** Opening SUPPLIED MATERIAL block **

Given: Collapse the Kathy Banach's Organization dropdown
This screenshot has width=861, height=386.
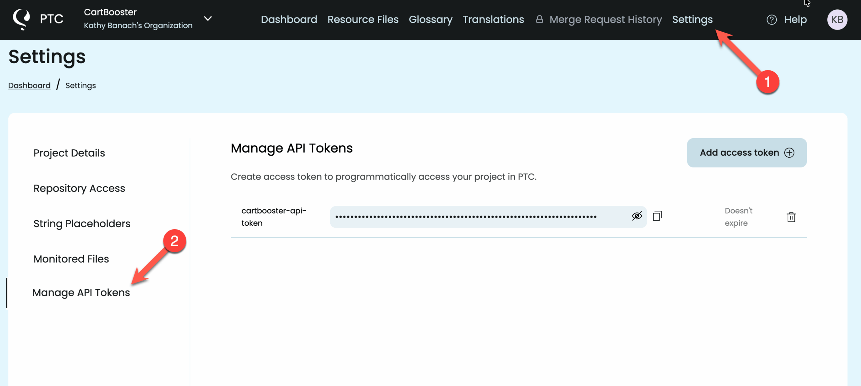Looking at the screenshot, I should (208, 18).
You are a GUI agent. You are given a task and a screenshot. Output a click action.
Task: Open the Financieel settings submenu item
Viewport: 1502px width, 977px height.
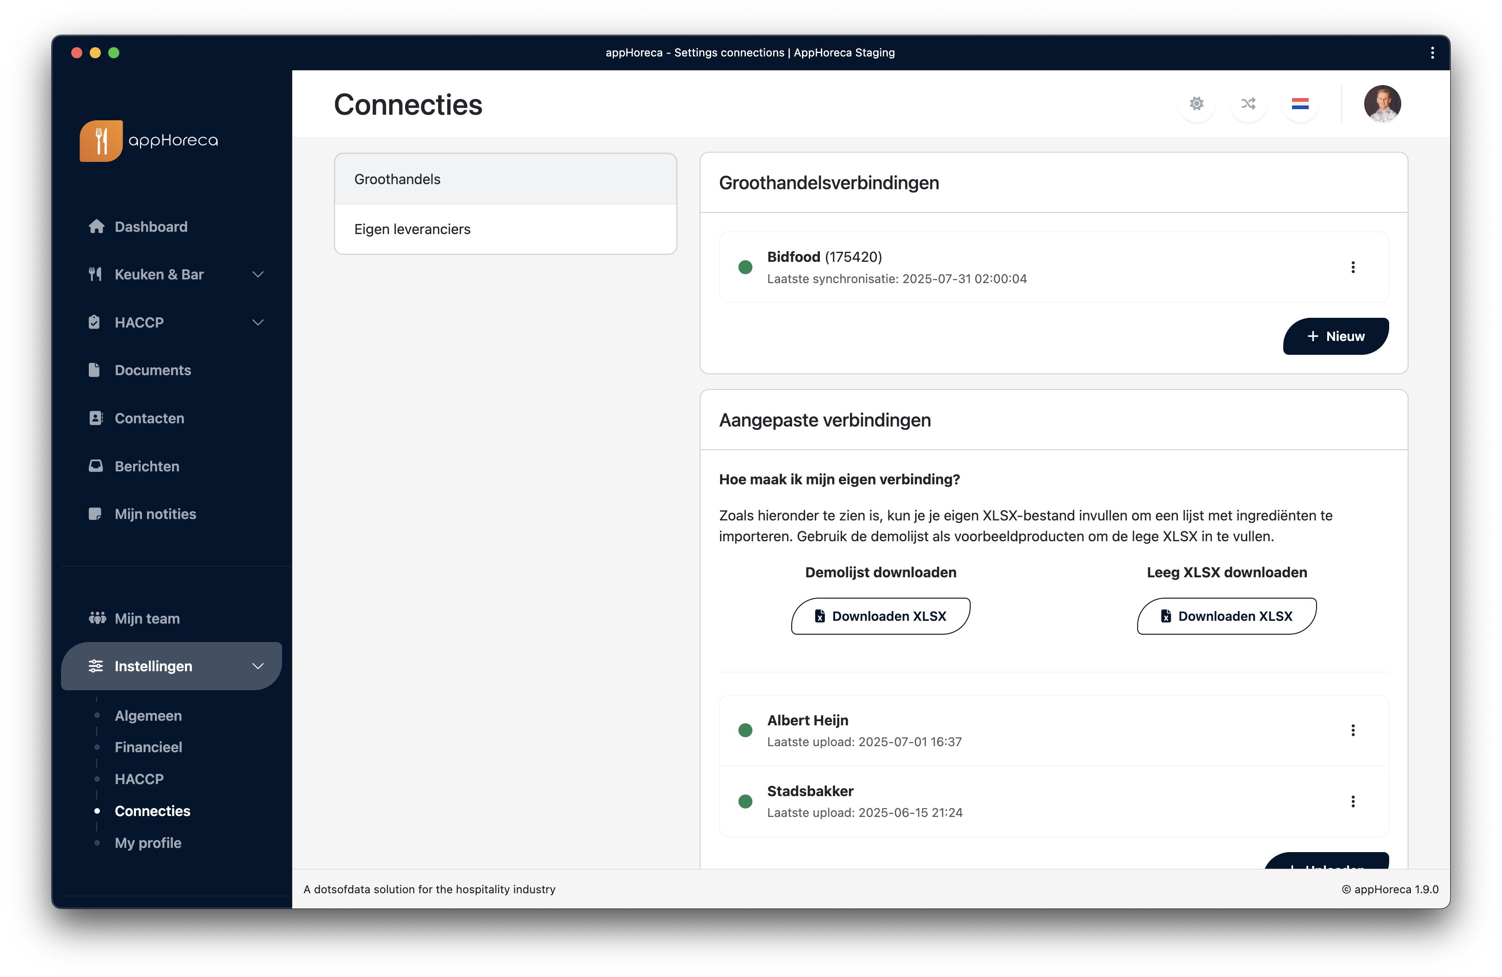pyautogui.click(x=148, y=747)

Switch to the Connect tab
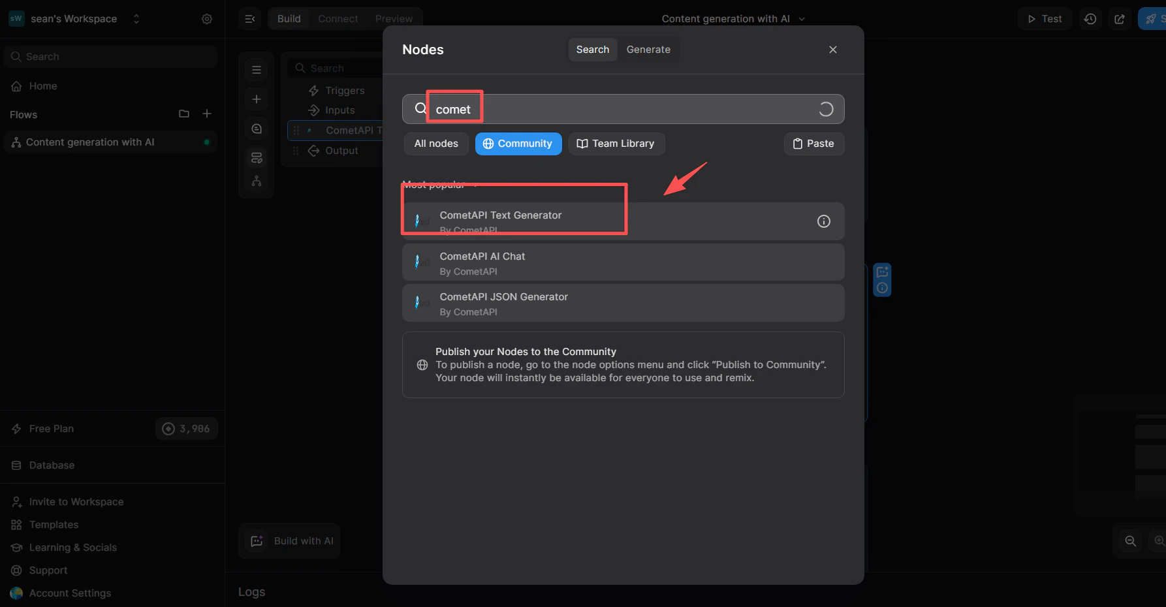(338, 18)
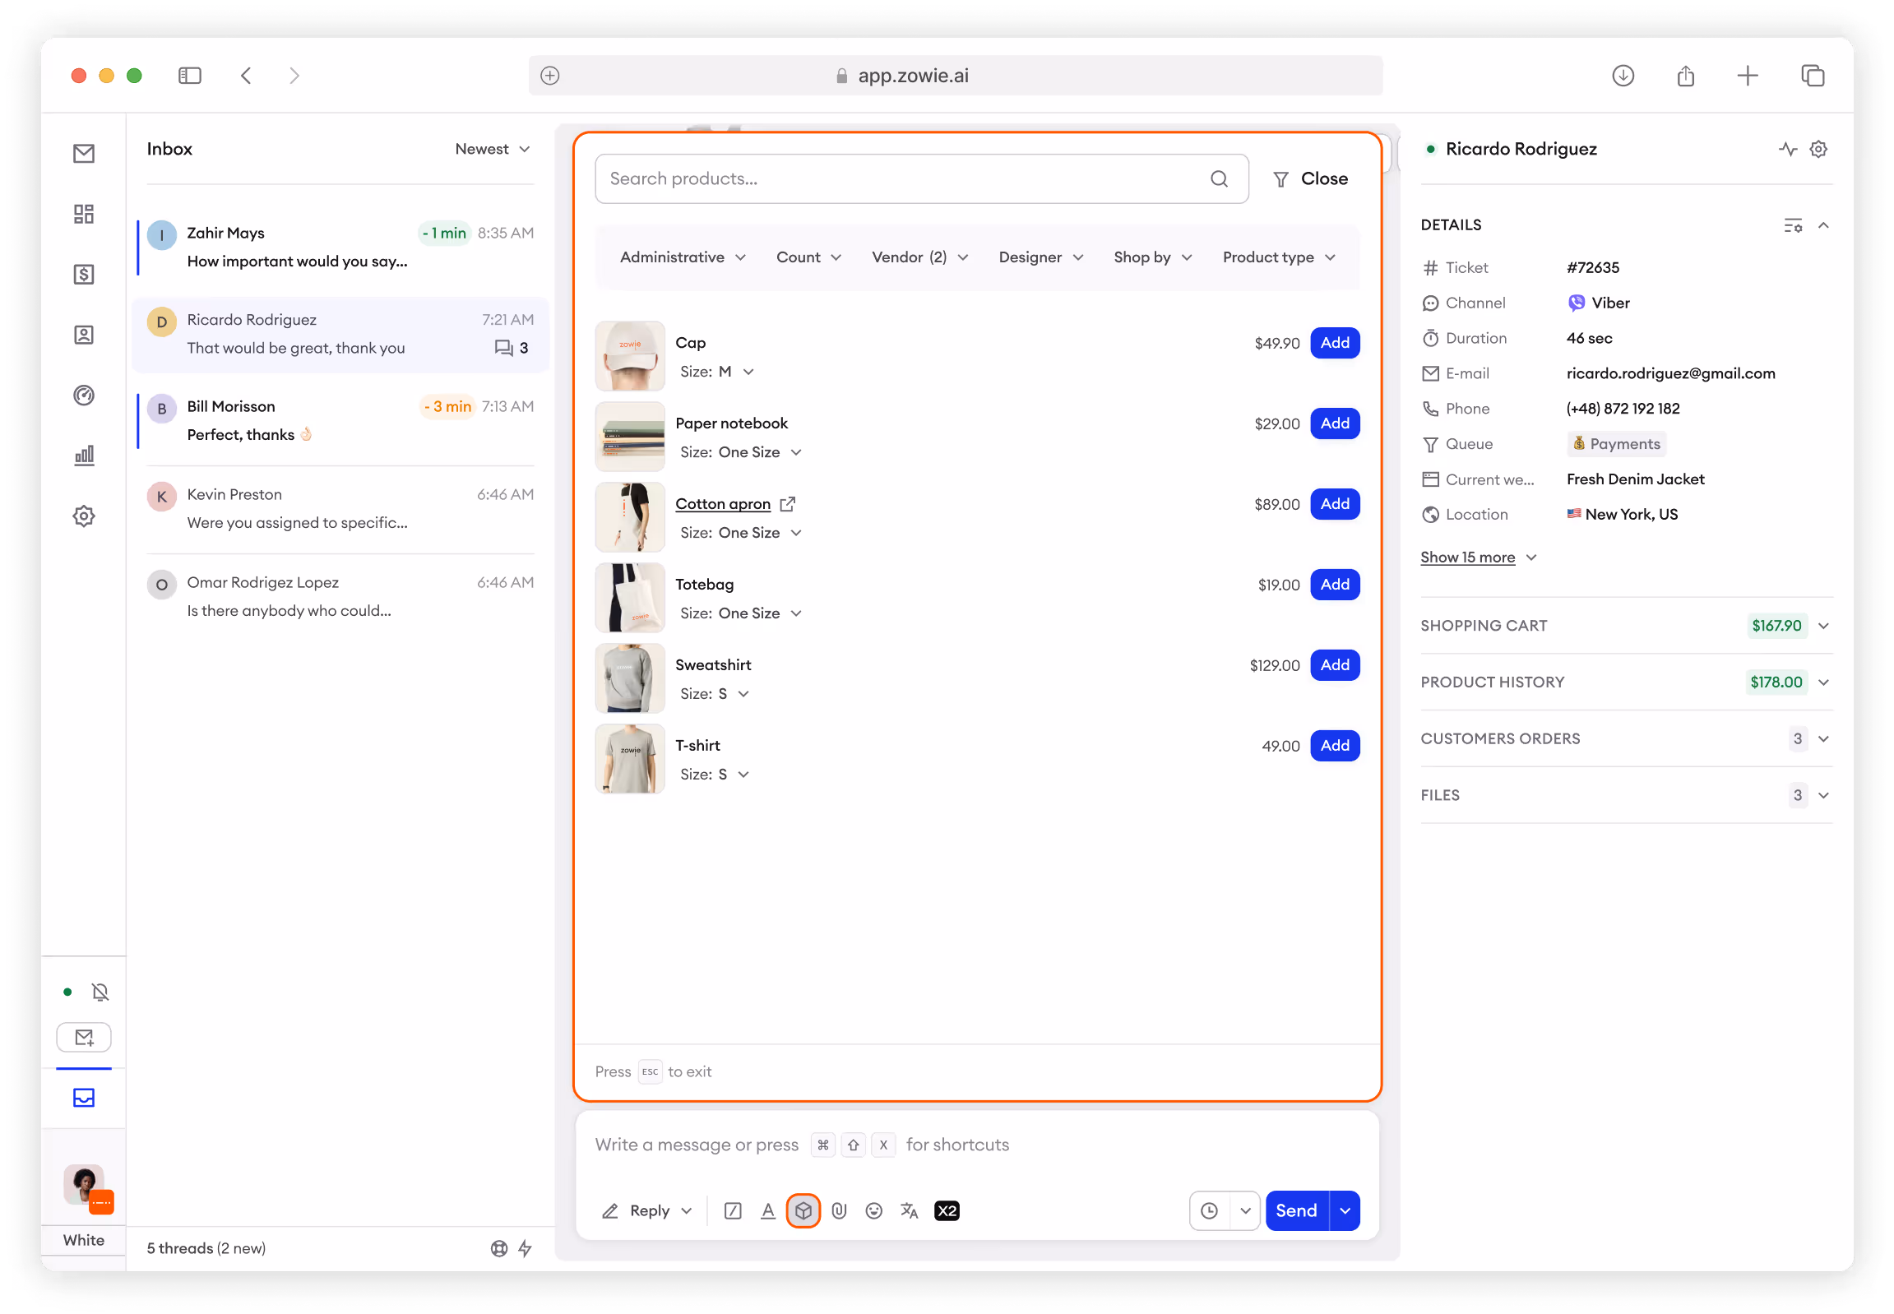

** Closing SUPPLIED MATERIAL block **

### WHAT YOU SHOULD DO
Write out the records above exactly. Begin with the first line, end with the line holding "You are a GUI", and drop the pictures.

### ANSWER SECTION
Given: Collapse the Kathy Banach's Organization dropdown
This screenshot has width=861, height=386.
Looking at the screenshot, I should (208, 18).
You are a GUI agent. You are given a task and a screenshot. Output a click action.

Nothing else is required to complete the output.